• _Work instruction_
Please output exactly the part of the records below that opens with the line containing "Task: Open the Categories list" and closes with the line containing "Click the magnifier icon in the search box This", both lines included, and nothing else.

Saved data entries
****************************************

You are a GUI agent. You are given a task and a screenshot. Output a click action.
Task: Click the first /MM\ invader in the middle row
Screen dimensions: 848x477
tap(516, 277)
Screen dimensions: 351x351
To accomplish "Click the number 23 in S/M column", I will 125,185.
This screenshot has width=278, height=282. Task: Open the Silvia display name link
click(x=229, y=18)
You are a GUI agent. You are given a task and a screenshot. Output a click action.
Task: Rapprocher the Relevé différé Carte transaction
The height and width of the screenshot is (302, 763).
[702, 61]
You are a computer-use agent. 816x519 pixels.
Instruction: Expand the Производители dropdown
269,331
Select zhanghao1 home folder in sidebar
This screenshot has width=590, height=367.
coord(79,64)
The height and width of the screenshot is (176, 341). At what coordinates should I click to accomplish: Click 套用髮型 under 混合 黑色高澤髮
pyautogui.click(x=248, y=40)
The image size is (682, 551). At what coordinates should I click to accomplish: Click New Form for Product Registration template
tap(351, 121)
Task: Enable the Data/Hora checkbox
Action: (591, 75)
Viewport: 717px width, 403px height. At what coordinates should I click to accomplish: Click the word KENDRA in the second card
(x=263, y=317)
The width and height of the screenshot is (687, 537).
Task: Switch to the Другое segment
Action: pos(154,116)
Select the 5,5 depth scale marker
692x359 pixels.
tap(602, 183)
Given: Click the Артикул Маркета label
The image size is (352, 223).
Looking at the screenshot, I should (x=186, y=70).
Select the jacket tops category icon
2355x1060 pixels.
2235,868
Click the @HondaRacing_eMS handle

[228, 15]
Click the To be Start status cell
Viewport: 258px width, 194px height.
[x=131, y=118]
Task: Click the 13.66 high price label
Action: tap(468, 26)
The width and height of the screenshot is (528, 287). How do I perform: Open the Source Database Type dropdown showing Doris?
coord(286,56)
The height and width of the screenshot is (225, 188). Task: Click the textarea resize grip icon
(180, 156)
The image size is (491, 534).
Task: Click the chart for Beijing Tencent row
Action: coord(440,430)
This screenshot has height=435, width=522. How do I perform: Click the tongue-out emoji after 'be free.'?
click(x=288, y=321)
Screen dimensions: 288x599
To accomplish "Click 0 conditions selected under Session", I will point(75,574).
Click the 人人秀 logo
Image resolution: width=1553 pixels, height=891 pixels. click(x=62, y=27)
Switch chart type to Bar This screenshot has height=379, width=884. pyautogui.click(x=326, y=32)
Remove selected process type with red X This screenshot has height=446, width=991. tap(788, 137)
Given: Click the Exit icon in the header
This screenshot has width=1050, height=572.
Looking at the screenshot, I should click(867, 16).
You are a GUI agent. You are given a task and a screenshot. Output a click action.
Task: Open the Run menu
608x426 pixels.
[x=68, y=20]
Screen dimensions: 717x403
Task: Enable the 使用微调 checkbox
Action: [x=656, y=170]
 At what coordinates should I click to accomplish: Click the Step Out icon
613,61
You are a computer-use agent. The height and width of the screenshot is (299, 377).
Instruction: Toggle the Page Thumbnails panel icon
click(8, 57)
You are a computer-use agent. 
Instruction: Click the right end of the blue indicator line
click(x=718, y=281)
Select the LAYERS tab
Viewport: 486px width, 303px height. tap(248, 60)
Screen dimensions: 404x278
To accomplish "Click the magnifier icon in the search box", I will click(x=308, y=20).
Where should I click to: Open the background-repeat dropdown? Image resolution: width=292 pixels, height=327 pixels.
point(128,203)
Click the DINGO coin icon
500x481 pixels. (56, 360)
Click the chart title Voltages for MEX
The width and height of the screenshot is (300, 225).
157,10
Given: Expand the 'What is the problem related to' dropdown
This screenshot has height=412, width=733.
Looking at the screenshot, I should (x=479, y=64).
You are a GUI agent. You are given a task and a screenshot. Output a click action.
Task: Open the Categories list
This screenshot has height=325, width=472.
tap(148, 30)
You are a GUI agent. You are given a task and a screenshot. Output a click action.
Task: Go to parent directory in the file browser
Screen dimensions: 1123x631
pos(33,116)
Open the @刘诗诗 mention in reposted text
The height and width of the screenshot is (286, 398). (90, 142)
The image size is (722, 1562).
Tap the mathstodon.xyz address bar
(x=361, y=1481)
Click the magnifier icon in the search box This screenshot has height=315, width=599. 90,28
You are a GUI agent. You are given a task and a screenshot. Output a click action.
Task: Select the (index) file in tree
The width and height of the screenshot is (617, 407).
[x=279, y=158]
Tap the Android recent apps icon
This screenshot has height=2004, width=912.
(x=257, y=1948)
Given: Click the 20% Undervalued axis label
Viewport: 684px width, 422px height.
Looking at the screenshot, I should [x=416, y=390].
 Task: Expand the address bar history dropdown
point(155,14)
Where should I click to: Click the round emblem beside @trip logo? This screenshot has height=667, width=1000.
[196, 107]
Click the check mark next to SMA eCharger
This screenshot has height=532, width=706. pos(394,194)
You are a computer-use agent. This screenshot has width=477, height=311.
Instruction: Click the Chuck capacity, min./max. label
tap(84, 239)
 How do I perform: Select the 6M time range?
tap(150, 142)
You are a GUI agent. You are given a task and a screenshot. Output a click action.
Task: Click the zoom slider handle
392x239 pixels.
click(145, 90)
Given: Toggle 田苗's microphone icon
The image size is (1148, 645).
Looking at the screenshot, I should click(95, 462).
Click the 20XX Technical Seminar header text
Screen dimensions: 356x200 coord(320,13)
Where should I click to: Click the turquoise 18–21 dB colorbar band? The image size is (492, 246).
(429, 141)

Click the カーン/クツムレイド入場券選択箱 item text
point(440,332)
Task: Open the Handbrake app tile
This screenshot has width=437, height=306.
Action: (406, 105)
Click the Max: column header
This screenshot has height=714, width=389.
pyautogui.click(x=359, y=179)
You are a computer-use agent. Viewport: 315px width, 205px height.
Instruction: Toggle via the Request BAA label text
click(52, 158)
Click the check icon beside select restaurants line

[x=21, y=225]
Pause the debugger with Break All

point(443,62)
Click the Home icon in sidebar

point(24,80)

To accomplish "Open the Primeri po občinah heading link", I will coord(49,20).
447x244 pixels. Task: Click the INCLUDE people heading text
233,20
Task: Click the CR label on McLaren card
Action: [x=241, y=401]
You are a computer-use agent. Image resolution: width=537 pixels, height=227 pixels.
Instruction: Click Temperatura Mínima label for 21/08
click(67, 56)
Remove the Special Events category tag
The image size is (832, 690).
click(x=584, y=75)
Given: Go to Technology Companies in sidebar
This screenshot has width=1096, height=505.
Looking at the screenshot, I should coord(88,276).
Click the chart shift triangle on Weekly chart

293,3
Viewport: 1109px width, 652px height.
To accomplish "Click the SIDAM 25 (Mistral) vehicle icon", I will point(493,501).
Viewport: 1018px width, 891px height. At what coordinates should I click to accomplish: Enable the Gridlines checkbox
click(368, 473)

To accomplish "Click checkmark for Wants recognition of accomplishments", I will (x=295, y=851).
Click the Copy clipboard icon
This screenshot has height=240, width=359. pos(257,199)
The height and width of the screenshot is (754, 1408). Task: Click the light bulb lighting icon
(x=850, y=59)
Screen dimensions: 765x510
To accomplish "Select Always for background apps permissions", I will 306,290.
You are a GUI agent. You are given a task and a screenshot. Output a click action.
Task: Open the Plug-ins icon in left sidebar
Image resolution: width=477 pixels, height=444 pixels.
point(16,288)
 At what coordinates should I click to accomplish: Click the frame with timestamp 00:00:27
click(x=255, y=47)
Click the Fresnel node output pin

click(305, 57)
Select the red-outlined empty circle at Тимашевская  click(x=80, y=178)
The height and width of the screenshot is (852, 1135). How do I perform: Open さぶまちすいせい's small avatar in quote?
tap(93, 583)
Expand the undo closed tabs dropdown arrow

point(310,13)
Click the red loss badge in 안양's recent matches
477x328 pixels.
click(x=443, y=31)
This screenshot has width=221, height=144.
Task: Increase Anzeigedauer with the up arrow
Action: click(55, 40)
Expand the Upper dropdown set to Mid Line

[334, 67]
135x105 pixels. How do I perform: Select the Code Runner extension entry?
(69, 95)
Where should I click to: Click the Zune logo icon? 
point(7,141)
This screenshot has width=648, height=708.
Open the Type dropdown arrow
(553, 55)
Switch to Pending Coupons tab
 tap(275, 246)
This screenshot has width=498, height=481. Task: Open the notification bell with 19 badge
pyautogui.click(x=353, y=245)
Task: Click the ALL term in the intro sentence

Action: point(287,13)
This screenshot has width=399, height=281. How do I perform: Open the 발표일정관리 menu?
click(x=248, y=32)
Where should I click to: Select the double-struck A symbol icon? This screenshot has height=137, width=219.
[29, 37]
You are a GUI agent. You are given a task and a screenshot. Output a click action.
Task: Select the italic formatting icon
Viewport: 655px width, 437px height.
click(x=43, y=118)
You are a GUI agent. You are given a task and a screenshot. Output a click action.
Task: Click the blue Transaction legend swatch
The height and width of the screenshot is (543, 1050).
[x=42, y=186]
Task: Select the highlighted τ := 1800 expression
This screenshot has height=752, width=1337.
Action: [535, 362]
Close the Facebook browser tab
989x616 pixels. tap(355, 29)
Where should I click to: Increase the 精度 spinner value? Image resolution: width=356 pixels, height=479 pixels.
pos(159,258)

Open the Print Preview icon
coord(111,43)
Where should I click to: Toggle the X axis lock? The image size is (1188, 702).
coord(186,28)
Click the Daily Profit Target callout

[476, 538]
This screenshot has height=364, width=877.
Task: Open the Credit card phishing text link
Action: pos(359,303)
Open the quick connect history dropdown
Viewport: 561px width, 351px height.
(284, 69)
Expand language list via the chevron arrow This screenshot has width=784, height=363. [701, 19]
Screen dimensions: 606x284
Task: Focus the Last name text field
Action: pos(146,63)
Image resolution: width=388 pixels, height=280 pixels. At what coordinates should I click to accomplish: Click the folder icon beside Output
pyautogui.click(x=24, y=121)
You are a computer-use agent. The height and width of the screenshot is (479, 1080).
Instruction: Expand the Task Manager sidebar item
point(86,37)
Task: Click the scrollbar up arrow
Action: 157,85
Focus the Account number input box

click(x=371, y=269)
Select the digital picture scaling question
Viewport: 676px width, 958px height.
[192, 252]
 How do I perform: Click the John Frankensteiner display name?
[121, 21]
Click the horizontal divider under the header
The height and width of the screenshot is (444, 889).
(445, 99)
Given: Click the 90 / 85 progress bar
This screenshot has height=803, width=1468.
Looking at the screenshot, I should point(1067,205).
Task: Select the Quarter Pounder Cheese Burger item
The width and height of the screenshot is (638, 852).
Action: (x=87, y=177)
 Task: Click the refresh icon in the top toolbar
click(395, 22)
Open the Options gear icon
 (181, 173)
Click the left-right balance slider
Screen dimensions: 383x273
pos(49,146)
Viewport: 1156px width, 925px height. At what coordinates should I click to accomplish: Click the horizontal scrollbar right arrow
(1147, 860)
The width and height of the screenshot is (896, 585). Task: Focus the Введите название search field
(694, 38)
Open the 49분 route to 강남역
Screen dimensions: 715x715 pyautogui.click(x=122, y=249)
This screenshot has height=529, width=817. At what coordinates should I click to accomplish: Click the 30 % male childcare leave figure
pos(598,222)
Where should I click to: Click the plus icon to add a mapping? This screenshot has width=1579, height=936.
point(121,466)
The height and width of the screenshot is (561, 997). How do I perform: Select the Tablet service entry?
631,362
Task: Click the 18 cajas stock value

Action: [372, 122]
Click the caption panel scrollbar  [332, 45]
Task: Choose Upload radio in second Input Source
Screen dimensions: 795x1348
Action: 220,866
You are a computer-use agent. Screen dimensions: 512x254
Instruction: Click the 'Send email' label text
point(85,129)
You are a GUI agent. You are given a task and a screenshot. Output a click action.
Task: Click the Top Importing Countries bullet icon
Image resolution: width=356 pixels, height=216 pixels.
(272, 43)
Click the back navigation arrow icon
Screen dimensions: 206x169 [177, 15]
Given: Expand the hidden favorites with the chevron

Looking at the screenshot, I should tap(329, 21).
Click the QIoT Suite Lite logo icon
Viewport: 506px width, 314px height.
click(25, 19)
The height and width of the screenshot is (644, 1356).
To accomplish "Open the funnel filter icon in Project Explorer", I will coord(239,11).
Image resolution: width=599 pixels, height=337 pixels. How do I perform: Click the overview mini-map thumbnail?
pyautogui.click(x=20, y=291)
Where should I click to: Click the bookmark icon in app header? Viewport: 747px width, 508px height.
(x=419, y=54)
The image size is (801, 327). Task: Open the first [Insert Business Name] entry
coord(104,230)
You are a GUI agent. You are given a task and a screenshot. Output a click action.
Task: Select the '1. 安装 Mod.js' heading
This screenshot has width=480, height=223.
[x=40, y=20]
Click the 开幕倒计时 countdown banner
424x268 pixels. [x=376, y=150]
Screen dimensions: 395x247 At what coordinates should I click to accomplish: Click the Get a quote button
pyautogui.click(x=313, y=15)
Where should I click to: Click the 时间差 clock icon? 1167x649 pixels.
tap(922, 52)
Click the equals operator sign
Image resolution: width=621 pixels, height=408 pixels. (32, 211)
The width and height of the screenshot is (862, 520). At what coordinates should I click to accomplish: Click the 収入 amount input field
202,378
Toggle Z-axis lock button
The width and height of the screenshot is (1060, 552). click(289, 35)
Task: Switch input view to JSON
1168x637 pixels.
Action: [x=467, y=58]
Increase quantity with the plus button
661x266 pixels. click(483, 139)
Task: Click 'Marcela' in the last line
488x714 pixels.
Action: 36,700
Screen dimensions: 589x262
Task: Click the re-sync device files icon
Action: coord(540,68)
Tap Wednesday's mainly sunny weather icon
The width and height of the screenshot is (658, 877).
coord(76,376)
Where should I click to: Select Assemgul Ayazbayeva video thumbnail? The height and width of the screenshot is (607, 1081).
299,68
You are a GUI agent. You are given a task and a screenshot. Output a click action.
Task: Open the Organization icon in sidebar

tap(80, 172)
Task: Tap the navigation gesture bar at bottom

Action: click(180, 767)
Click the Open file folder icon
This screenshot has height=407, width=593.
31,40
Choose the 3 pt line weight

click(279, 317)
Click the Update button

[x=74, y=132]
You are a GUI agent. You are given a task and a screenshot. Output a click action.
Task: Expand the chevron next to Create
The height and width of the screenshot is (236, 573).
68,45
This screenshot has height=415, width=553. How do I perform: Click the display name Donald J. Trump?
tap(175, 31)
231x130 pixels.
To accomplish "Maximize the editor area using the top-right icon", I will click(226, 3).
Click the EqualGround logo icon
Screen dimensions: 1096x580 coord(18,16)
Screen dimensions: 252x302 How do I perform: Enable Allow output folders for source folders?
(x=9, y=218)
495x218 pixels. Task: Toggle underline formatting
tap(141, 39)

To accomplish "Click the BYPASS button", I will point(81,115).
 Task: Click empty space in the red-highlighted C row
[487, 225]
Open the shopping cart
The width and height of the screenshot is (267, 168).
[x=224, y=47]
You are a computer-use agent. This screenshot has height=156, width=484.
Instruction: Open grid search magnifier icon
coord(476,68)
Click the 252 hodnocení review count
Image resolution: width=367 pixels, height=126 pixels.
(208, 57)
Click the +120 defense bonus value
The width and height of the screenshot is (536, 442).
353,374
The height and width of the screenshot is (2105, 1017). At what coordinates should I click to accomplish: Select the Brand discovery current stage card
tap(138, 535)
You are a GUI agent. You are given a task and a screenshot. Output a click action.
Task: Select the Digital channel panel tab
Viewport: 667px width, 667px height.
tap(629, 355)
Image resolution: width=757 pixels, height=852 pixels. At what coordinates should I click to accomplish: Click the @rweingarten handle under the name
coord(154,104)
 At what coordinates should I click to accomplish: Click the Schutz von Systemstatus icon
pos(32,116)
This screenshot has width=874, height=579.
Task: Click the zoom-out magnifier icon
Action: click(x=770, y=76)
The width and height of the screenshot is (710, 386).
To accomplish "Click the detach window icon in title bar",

****************************************

• _Solution below_
Task: Open the Categories list
This screenshot has height=325, width=472.
tap(148, 30)
You are a GUI agent. You are given a task and a screenshot. Output a click action.
Task: Go to parent directory in the file browser
Screen dimensions: 1123x631
pos(33,116)
Open the @刘诗诗 mention in reposted text
The height and width of the screenshot is (286, 398). (90, 142)
The image size is (722, 1562).
Tap the mathstodon.xyz address bar
(x=361, y=1481)
Click the magnifier icon in the search box This screenshot has height=315, width=599. 90,28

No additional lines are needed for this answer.